Comment by majormajor

Comment by majormajor 2 days ago

They're quite good at algorithm bugs, a lot less good at concurrency bugs, IME. Which is very valuable still, just that's where I've seen the limits so far.

Their also better at making tests for algorithmic things than for concurrency situations, but can get pretty close. Just usually don't have great out-of-the-box ideas for "how to ensure these two different things run in the desired order."

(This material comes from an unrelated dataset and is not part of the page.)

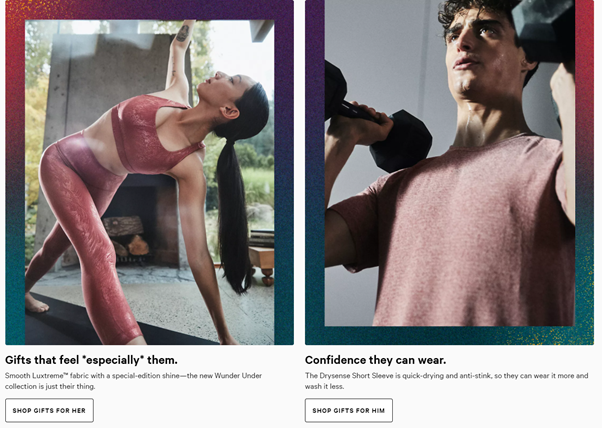Click the pink sports bra in the photo
Viewport: 602px width, 428px height.
[152, 134]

Everything that I dislike about generating non-greenfield code with LLMs isn't relevant to the "make tests" or "debug something" usage. (Weird/bad choices about when to duplicate code vs refactor things, lack of awareness around desired "shape" of codebase for long-term maintainability, limited depth of search for impact/related existing stuff sometimes, running off the rails and doing almost-but-not-quite stuff that ends up entirely the wrong thing.)

bongodongobob 2 days ago

Well if you know it's wrong, tell it, and why. I don't get the expectation for one shotting everything 100% of the time. It's no different than bouncing ideas off a colleague.

Reply View 6 replies

majormajor 2 days ago

I don't care about one-shotting; the stuff it's bad for debugging at is the stuff where even when you tell it "that's not it" it just makes up another plausible-but-wrong idea.
For code modifications in a large codebase the problem with multi-shot is that it doesn't take too many iterations before I've spent more time on it. At least for tasks where I'm trying to be lazy or save time.

Reply View | 1 reply
- Klathmon 2 days ago
  
  > For code modifications in a large codebase the problem with multi-shot is that it doesn't take too many iterations before I've spent more time on it.
  I've found voice input to completely change the balance there.
  For stuff that isn't urgent, I can just fire off a hosted codex job by saying what I want done out loud. It's not super often that it completely nails it, but it almost always helps give me some info on where the relevant files might be and a first pass on the change.
  Plus it has the nice side effect of being a todo list of quick stuff that I didn't want to get distracted by while working on something else, and often helps me gather my thoughts on a topic.
  It's turned out to be a shockingly good workflow for me
  
  Reply View | 0 replies
nicklaf 2 days ago

It's painfully apparent when you've reached the limitations of an LLM to solve a problem it's ill-suited for (like a concurrency bug), because it will just keep spitting out non-sense, eventually going in circles or going totally off the rails.

Reply View | 1 reply
- solumunus a day ago
  
  And then one jumps in and solves the problem themself, like they’ve done for their entire career. Or maybe one hasn’t done that, and that’s who we hear complain so much? I’m not talking about you specifically, just in general.
  
  Reply View | 0 replies
ewoodrich 2 days ago

The weak points raised by the parent comment are specifically examples where the problem exists outside the model's "peripheral vision" from its context window and speaking from personal experience, aren't as simple as as adding a line to the CLAUDE.md saying "do this / don't do this".
I agree that the popular "one shot at all costs / end the chat at the first whiff of a mistake" advice is much too reductive but unlike a colleague, after putting in all that effort into developing a shared mental model of the desired outcome you reach the max context and then all that nuanced understanding instantly evaporates. You then have to hope the lossy compression into text instructions will actually steer it where you want next time but from experience that unfortunately is far from certain.

Reply View | 0 replies
hitarpetar 18 hours ago

except it's not a colleague, it's not capable of ideation, it's taking your words and generating new ones based on them. which can maybe be useful sometimes but, yeah, not really the same as bouncing ideas off a colleague

Reply View | 0 replies